- [Data for review]:
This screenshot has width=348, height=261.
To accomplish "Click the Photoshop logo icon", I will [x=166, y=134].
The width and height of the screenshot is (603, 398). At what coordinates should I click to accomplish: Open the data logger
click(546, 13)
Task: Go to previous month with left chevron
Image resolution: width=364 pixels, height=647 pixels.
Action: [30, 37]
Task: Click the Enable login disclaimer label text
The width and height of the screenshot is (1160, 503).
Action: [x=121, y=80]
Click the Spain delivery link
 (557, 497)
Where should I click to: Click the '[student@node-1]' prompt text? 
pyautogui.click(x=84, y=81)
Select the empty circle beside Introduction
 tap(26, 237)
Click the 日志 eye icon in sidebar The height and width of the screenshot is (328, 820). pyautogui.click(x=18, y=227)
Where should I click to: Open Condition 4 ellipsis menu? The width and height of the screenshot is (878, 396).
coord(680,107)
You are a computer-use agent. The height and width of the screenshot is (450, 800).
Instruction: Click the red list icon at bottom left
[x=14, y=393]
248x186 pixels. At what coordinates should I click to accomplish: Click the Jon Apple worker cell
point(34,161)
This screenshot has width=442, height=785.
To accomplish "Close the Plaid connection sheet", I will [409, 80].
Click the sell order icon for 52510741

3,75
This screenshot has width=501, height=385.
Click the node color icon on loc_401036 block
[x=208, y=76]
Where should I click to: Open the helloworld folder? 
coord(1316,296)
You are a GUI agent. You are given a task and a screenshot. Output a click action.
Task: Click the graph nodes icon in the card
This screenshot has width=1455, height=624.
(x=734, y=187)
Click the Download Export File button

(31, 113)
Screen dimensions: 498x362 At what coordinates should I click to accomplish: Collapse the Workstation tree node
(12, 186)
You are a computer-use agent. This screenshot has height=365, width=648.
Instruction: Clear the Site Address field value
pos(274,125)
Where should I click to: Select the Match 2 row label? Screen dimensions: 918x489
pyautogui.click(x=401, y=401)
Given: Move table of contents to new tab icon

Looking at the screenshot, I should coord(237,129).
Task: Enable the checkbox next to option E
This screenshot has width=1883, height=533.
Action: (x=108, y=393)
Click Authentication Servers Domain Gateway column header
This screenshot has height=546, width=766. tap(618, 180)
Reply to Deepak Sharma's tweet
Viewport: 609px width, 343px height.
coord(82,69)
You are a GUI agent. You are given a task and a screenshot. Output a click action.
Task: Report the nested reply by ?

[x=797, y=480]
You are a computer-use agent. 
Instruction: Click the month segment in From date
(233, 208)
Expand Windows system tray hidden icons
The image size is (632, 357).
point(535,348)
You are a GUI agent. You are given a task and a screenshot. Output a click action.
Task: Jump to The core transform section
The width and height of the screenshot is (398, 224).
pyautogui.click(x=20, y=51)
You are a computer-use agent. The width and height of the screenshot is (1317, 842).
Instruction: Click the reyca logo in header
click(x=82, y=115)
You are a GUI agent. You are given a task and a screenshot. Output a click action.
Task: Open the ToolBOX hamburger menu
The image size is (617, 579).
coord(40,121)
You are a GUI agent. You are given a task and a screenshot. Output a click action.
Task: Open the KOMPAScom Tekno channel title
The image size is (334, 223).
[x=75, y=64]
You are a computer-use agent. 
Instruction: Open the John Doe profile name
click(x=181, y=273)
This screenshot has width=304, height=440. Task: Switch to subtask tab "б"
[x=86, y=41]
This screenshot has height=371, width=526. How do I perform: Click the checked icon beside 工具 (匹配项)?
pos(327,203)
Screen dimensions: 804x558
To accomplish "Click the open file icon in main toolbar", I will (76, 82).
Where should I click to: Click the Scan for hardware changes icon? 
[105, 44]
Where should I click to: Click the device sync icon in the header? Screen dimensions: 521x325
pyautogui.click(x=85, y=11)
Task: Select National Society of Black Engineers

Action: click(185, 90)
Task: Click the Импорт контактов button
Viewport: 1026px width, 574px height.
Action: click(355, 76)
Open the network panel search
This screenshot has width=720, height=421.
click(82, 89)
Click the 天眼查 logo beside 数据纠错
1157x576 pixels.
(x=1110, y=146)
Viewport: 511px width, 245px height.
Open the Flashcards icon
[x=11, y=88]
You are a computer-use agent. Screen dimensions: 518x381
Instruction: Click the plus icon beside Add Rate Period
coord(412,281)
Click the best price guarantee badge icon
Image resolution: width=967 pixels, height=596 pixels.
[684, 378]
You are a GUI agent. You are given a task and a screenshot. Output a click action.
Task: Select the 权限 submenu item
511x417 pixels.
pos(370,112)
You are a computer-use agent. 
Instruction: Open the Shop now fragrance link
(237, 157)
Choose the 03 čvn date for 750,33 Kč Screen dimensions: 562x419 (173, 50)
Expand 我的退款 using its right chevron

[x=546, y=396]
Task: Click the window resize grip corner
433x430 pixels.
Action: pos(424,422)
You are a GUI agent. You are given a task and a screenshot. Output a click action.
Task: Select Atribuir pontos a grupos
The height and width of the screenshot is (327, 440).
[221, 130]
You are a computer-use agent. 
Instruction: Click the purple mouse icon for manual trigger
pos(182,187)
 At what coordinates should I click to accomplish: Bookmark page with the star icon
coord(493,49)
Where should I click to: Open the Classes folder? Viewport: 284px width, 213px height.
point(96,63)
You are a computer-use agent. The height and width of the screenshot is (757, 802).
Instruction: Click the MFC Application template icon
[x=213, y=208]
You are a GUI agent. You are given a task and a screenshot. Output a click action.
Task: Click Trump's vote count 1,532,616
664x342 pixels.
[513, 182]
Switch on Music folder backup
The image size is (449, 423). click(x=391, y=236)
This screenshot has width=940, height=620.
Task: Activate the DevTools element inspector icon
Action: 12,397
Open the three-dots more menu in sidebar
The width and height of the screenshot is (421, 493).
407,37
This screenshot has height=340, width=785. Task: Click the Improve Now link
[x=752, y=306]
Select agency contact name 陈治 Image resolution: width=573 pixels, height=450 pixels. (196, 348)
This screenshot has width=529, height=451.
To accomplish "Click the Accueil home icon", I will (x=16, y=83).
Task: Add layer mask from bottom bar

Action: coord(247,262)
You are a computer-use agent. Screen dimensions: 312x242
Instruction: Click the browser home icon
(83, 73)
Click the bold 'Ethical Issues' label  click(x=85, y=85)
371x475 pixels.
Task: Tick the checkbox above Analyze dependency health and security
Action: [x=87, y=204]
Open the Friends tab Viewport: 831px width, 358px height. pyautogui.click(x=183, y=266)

- [What you are asked to do]: Each record above is to be restated word for word.

- [Task solution]:
This screenshot has width=348, height=261.
To accomplish "Click the Photoshop logo icon", I will [x=166, y=134].
The width and height of the screenshot is (603, 398). At what coordinates should I click to accomplish: Open the data logger
click(546, 13)
Task: Go to previous month with left chevron
Image resolution: width=364 pixels, height=647 pixels.
Action: [30, 37]
Task: Click the Enable login disclaimer label text
The width and height of the screenshot is (1160, 503).
Action: [x=121, y=80]
Click the Spain delivery link
 (557, 497)
Where should I click to: Click the '[student@node-1]' prompt text? 
pyautogui.click(x=84, y=81)
Select the empty circle beside Introduction
 tap(26, 237)
Click the 日志 eye icon in sidebar The height and width of the screenshot is (328, 820). pyautogui.click(x=18, y=227)
Where should I click to: Open Condition 4 ellipsis menu? The width and height of the screenshot is (878, 396).
coord(680,107)
You are a computer-use agent. The height and width of the screenshot is (450, 800).
Instruction: Click the red list icon at bottom left
[x=14, y=393]
248x186 pixels. At what coordinates should I click to accomplish: Click the Jon Apple worker cell
point(34,161)
This screenshot has width=442, height=785.
To accomplish "Close the Plaid connection sheet", I will [409, 80].
Click the sell order icon for 52510741

3,75
This screenshot has width=501, height=385.
Click the node color icon on loc_401036 block
[x=208, y=76]
Where should I click to: Open the helloworld folder? 
coord(1316,296)
You are a GUI agent. You are given a task and a screenshot. Output a click action.
Task: Click the graph nodes icon in the card
This screenshot has width=1455, height=624.
(x=734, y=187)
Click the Download Export File button

(31, 113)
Screen dimensions: 498x362 At what coordinates should I click to accomplish: Collapse the Workstation tree node
(12, 186)
You are a computer-use agent. This screenshot has height=365, width=648.
Instruction: Clear the Site Address field value
pos(274,125)
Where should I click to: Select the Match 2 row label? Screen dimensions: 918x489
pyautogui.click(x=401, y=401)
Given: Move table of contents to new tab icon

Looking at the screenshot, I should coord(237,129).
Task: Enable the checkbox next to option E
This screenshot has width=1883, height=533.
Action: (x=108, y=393)
Click Authentication Servers Domain Gateway column header
This screenshot has height=546, width=766. tap(618, 180)
Reply to Deepak Sharma's tweet
Viewport: 609px width, 343px height.
coord(82,69)
You are a GUI agent. You are given a task and a screenshot. Output a click action.
Task: Report the nested reply by ?

[x=797, y=480]
You are a computer-use agent. 
Instruction: Click the month segment in From date
(233, 208)
Expand Windows system tray hidden icons
The image size is (632, 357).
point(535,348)
You are a GUI agent. You are given a task and a screenshot. Output a click action.
Task: Jump to The core transform section
The width and height of the screenshot is (398, 224).
pyautogui.click(x=20, y=51)
You are a computer-use agent. The width and height of the screenshot is (1317, 842).
Instruction: Click the reyca logo in header
click(x=82, y=115)
You are a GUI agent. You are given a task and a screenshot. Output a click action.
Task: Open the ToolBOX hamburger menu
The image size is (617, 579).
coord(40,121)
You are a GUI agent. You are given a task and a screenshot. Output a click action.
Task: Open the KOMPAScom Tekno channel title
The image size is (334, 223).
[x=75, y=64]
You are a computer-use agent. 
Instruction: Open the John Doe profile name
click(x=181, y=273)
This screenshot has width=304, height=440. Task: Switch to subtask tab "б"
[x=86, y=41]
This screenshot has height=371, width=526. How do I perform: Click the checked icon beside 工具 (匹配项)?
pos(327,203)
Screen dimensions: 804x558
To accomplish "Click the open file icon in main toolbar", I will (76, 82).
Where should I click to: Click the Scan for hardware changes icon? 
[105, 44]
Where should I click to: Click the device sync icon in the header? Screen dimensions: 521x325
pyautogui.click(x=85, y=11)
Task: Select National Society of Black Engineers

Action: click(185, 90)
Task: Click the Импорт контактов button
Viewport: 1026px width, 574px height.
Action: click(355, 76)
Open the network panel search
This screenshot has width=720, height=421.
click(82, 89)
Click the 天眼查 logo beside 数据纠错
1157x576 pixels.
(x=1110, y=146)
Viewport: 511px width, 245px height.
Open the Flashcards icon
[x=11, y=88]
You are a computer-use agent. Screen dimensions: 518x381
Instruction: Click the plus icon beside Add Rate Period
coord(412,281)
Click the best price guarantee badge icon
Image resolution: width=967 pixels, height=596 pixels.
[684, 378]
You are a GUI agent. You are given a task and a screenshot. Output a click action.
Task: Select the 权限 submenu item
511x417 pixels.
pos(370,112)
You are a computer-use agent. 
Instruction: Open the Shop now fragrance link
(237, 157)
Choose the 03 čvn date for 750,33 Kč Screen dimensions: 562x419 (173, 50)
Expand 我的退款 using its right chevron

[x=546, y=396]
Task: Click the window resize grip corner
433x430 pixels.
Action: pos(424,422)
You are a GUI agent. You are given a task and a screenshot. Output a click action.
Task: Select Atribuir pontos a grupos
The height and width of the screenshot is (327, 440).
[221, 130]
You are a computer-use agent. 
Instruction: Click the purple mouse icon for manual trigger
pos(182,187)
 At what coordinates should I click to accomplish: Bookmark page with the star icon
coord(493,49)
Where should I click to: Open the Classes folder? Viewport: 284px width, 213px height.
point(96,63)
You are a computer-use agent. The height and width of the screenshot is (757, 802).
Instruction: Click the MFC Application template icon
[x=213, y=208]
You are a GUI agent. You are given a task and a screenshot. Output a click action.
Task: Click Trump's vote count 1,532,616
664x342 pixels.
[513, 182]
Switch on Music folder backup
The image size is (449, 423). click(x=391, y=236)
This screenshot has width=940, height=620.
Task: Activate the DevTools element inspector icon
Action: 12,397
Open the three-dots more menu in sidebar
The width and height of the screenshot is (421, 493).
407,37
This screenshot has height=340, width=785. Task: Click the Improve Now link
[x=752, y=306]
Select agency contact name 陈治 Image resolution: width=573 pixels, height=450 pixels. (196, 348)
This screenshot has width=529, height=451.
To accomplish "Click the Accueil home icon", I will (x=16, y=83).
Task: Add layer mask from bottom bar

Action: coord(247,262)
You are a computer-use agent. Screen dimensions: 312x242
Instruction: Click the browser home icon
(83, 73)
Click the bold 'Ethical Issues' label  click(x=85, y=85)
371x475 pixels.
Task: Tick the checkbox above Analyze dependency health and security
Action: [x=87, y=204]
Open the Friends tab Viewport: 831px width, 358px height. pyautogui.click(x=183, y=266)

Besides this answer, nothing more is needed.